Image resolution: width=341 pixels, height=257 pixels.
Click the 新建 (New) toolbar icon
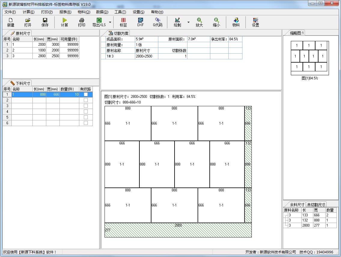click(x=11, y=22)
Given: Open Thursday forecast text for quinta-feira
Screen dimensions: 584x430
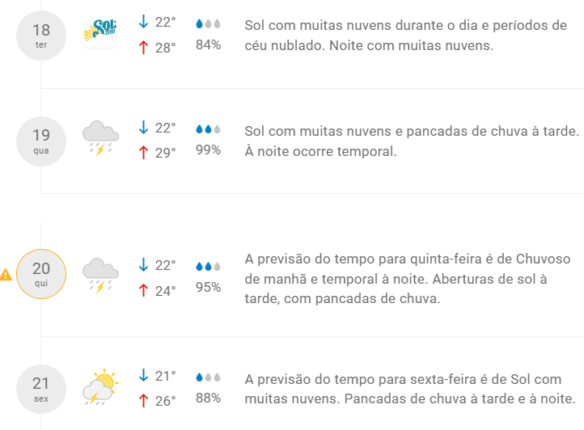Looking at the screenshot, I should (x=408, y=278).
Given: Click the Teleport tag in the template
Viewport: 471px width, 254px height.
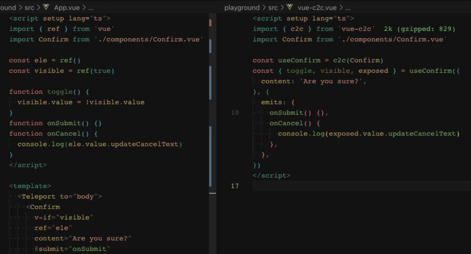Looking at the screenshot, I should pyautogui.click(x=39, y=197).
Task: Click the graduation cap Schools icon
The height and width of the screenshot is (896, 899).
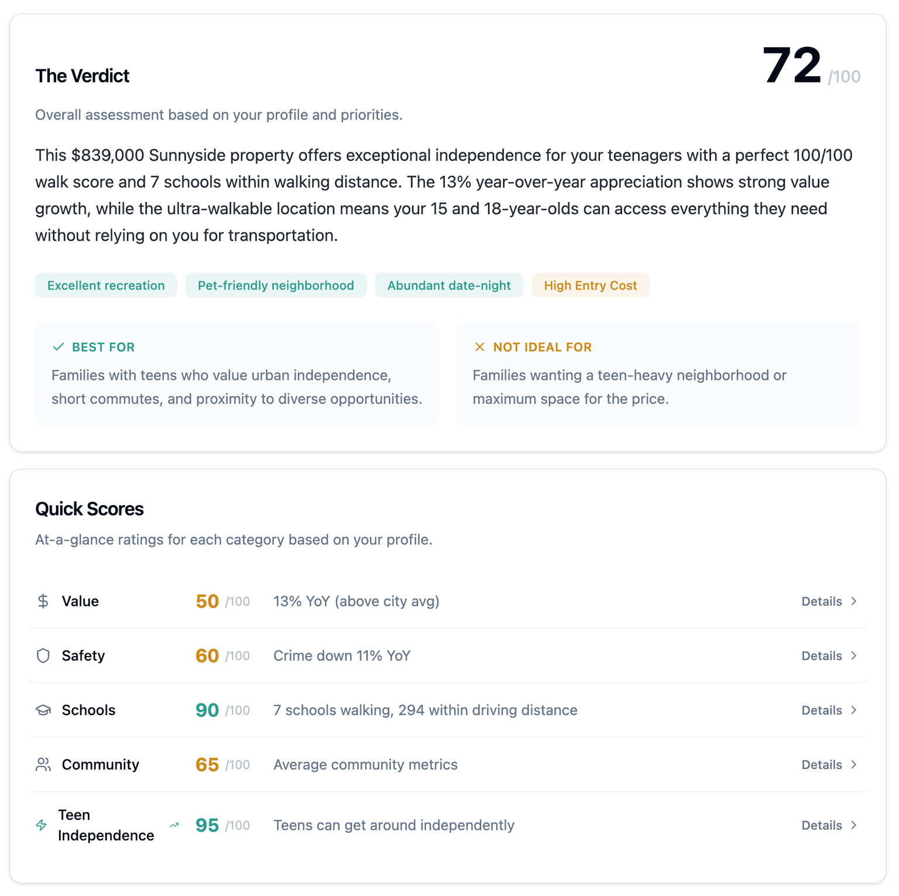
____________________
Exercise: Show, from the listing above, each line that contains the word "Given".

Finished task:
Given: Open Thursday forecast text for quinta-feira
Given: Click the Teleport tag in the template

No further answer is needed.